Though lesions primarily form on the shins, they can be found on other parts of the body, too. However, they’re less likely to develop on those areas. Other areas lesions can be found include:

  • thigh
  • trunk
  • arms

Even though lesions can be unpleasant to look at — depending on the severity and the number of spots — the condition is harmless.

Diabetic dermopathy doesn’t usually cause symptoms like burning, stinging, or itching.

You may develop one lesion or clusters of lesions on the shin and other parts of your body.

When spots develop on the body, they often form bilaterally, meaning they occur on both legs or both arms.

Other than the appearance of skin lesions, diabetic dermopathy doesn’t have any other symptoms. These lesions or patches don’t break open or release fluids. They’re also not contagious.

If your doctor determines you have diabetic dermopathy, they may forgo a biopsy. A biopsy may present concerns of slow wound-healing. However, you may need a skin biopsy, if your doctor suspects another skin condition.

Diabetic dermopathy can be an early symptom of diabetes. You may have other warning signs of diabetes. These include:

  • frequent urination
  • frequent thirst
  • fatigue
  • blurry vision
  • weight loss
  • tingling sensation in your limbs

If you haven’t been diagnosed with diabetes and your doctor concludes your skin lesions may be caused by diabetic dermopathy, they may order further tests. The test results can help them confirm your diagnosis.

While there is no specific treatment for diabetic dermopathy, it is still important to remember that managing your diabetes is important to prevent other complications of diabetes.

Some lesions may take months to resolve, while others may take more than a year. There are other instances where lesions may be permanent.

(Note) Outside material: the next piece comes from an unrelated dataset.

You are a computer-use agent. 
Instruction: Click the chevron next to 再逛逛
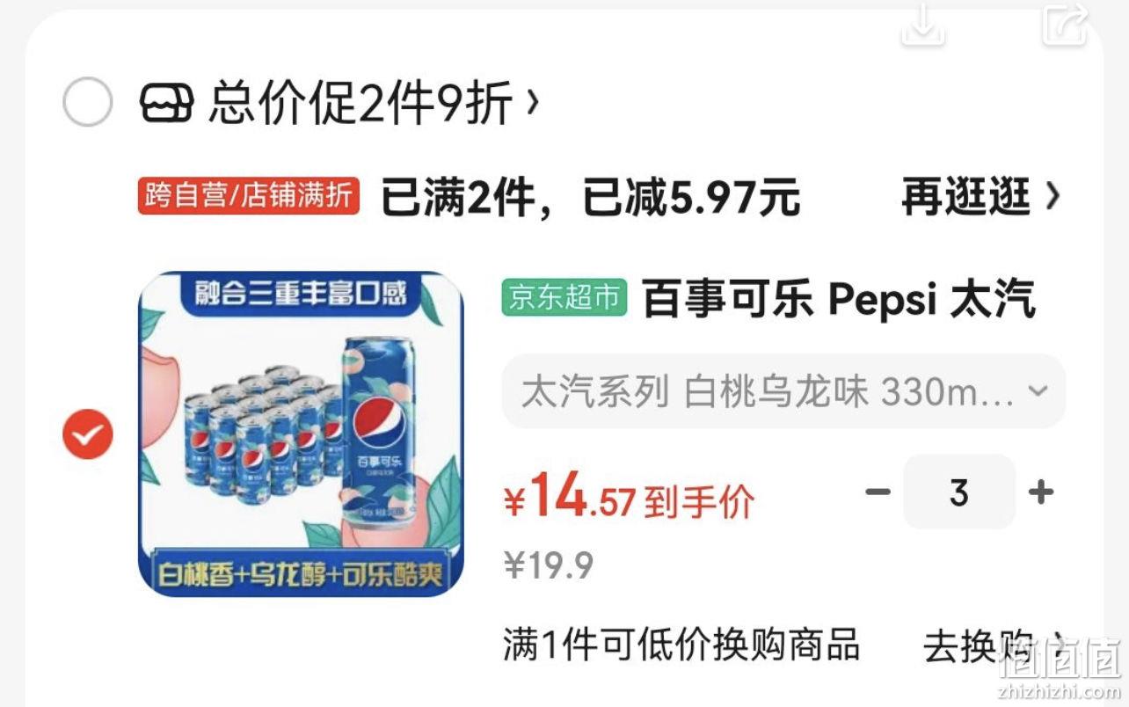click(x=1053, y=197)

You can’t control the rate that lesions fade, but there are steps you can take to manage the condition. Here are a few management tips:

  • Applying makeup may help cover the spots.
  • If your diabetic dermopathy produces dry, scaly patches, applying moisturizer may help.
  • Moisturizing may also help improve the appearance of spots.

While there’s no specific treatment for diabetic dermopathy, managing your diabetes is still important to prevent diabetes-related complications.

Currently, there’s no known way to prevent diabetic dermopathy resulting from diabetes.

However, if your diabetic dermopathy is caused by trauma or injury, there are preventive measures you can take. These measures can protect your shins and legs, two areas where lesions most likely occur.

For example, wearing knee-length socks or shin pads may offer protection when playing sports or engaging in other physical activity.

Diabetic dermopathy is a common condition in people living with diabetes. The condition is characterized by the presence of lesions. These lesions are harmless and don’t cause any pain, but they shouldn’t be ignored.

It’s vital that you keep your diabetes well-managed, which involves regularly monitoring your blood sugar. Managing your condition is important in preventing diabetes-related complications such as:

  • nerve damage
  • increased risk of stroke or heart attack

It’s important to schedule regular visits with your doctor to discuss your diabetes treatment plan and make any necessary adjustments to maintain good glycemic management.

For example, if you take your medication as prescribed, but your blood sugar remains high, talk to your doctor. You may need to adjust your current therapy.

Make a concerted effort to exercise at least 30 minutes, three to five times a week. Regular exercise is important to your overall health. This can include:

  • walking
  • jogging
  • doing aerobics
  • biking
  • swimming

Eat plenty of fresh fruits, vegetables, and lean meats. It’s important to eat a healthy, well-balanced diet. If you’re overweight, losing excess pounds can help stabilize your blood sugar level.

Be mindful that diabetes management doesn’t only involve maintaining a healthy blood sugar. There are other steps you can take, including:

It’s important to protect your shins and legs since diabetic dermopathy tends to primarily affect those areas.

Scheduling regular visits with your doctor will enable them to complete a thorough evaluation to help determine the best management plan for your condition.